Speaking Tuesday evening at The Business Association of Stanford Entrepreneurial Students (BASES) kickoff event for this year, entrepreneur and venture capitalist Peter Thiel B.A. ’89 JD ’92 compared video games to pharmaceuticals and referred to the higher education system as “the only bubble that’s left.”
“If video games were held to the same standards as drugs,” the founder of PayPal said, referring to the rigorous clinical trials required for FDA approval of pharmaceuticals, “we would have no video games.”
The theme of Monday evening’s discussion was, “Has innovation stalled?”
Thiel, an early angel investor in Facebook, also spoke at last year’s BASES event once before, last year’s kickoff.
This time around, the organization aimed to make the event more interactive, said BASES co-president Charles Naut ’12.
The student group structured the talk as a debate and crowd sourced the panel. In the weeks leading up to the event, attendees had the opportunity to post their questions to Thiel online. From those who submitted questions, three panelists were selected to meet Thiel personally and join him onstage for a debate moderated by Naut.
The topics discussed by the panel included the slowing pace of innovation, the role of traditional education and the fostering of innovation in the developing world. Thiel is known for often presenting controversial ideas relating to these topics.
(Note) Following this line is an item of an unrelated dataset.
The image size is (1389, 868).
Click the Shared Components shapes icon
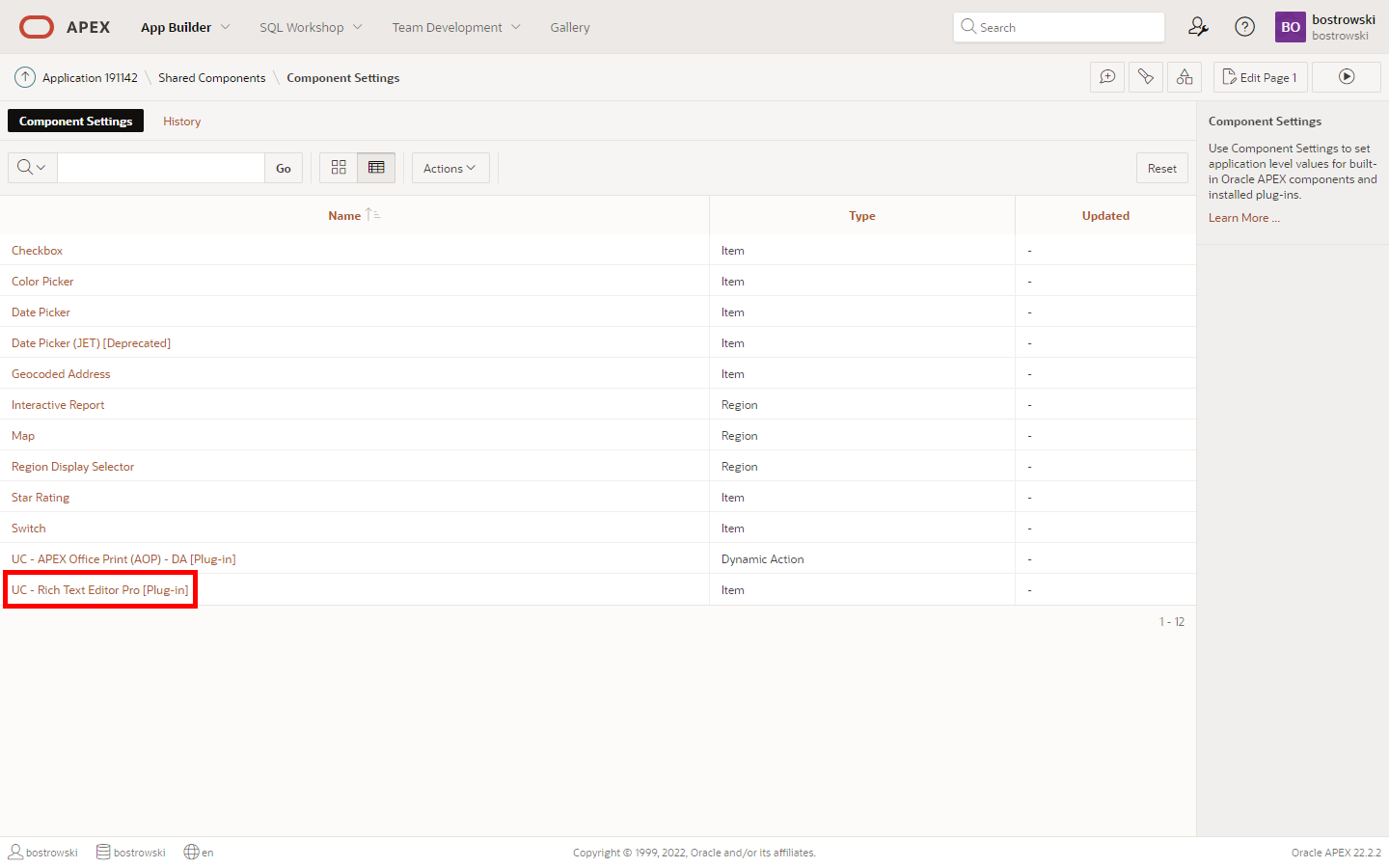click(x=1185, y=77)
Thiel’s comment on the education “bubble” was inspired his observations of tuition prices spiraling out of control and a pervasive social pressure to funnel children through the credentialing process of traditional higher education.
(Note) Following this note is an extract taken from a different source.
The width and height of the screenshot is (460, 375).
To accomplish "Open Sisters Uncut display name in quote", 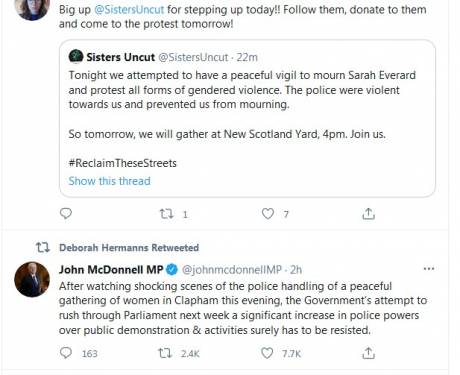I will (121, 57).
When asked what he thought education might look like after the bubble breaks, he said that it will “become less important. [People will realize] maybe they didn’t need quite as much as they thought.”
Thiel, a fervent libertarian, also spoke about how the most regulated industries — aerospace, agriculture and pharmaceuticals — have seen the least innovation, while the unregulated Internet has been booming.
Thiel left the audience with a parting message: “Humans can think about and affect the future.”
He encouraged attendees to stop thinking about where they will be in the next six months to three years. Instead, he encouraged the audience to think 30 to 60 years ahead and beyond.
Comparing this year’s event to last year’s, Naut said audience members were more familiar with Thiel. They were “more used to his ideas,” he said.
Naut said the unconventionality of Thiel’s ideas led BASES to bring the speaker back for a second round.
With this event, the BASES calendar is officially under way for the school year. Other BASES events for the year will include the weekly Entrepreneurial Thought Leaders (ETL) speaker series, a collaboration with the Stanford Technology Ventures Program (STVP) that has in the past brought the likes of Jack Dorsey and Aneesh Chopra to campus and Y Combinator Startup School, a one day seminar aimed at encouraging potential founders.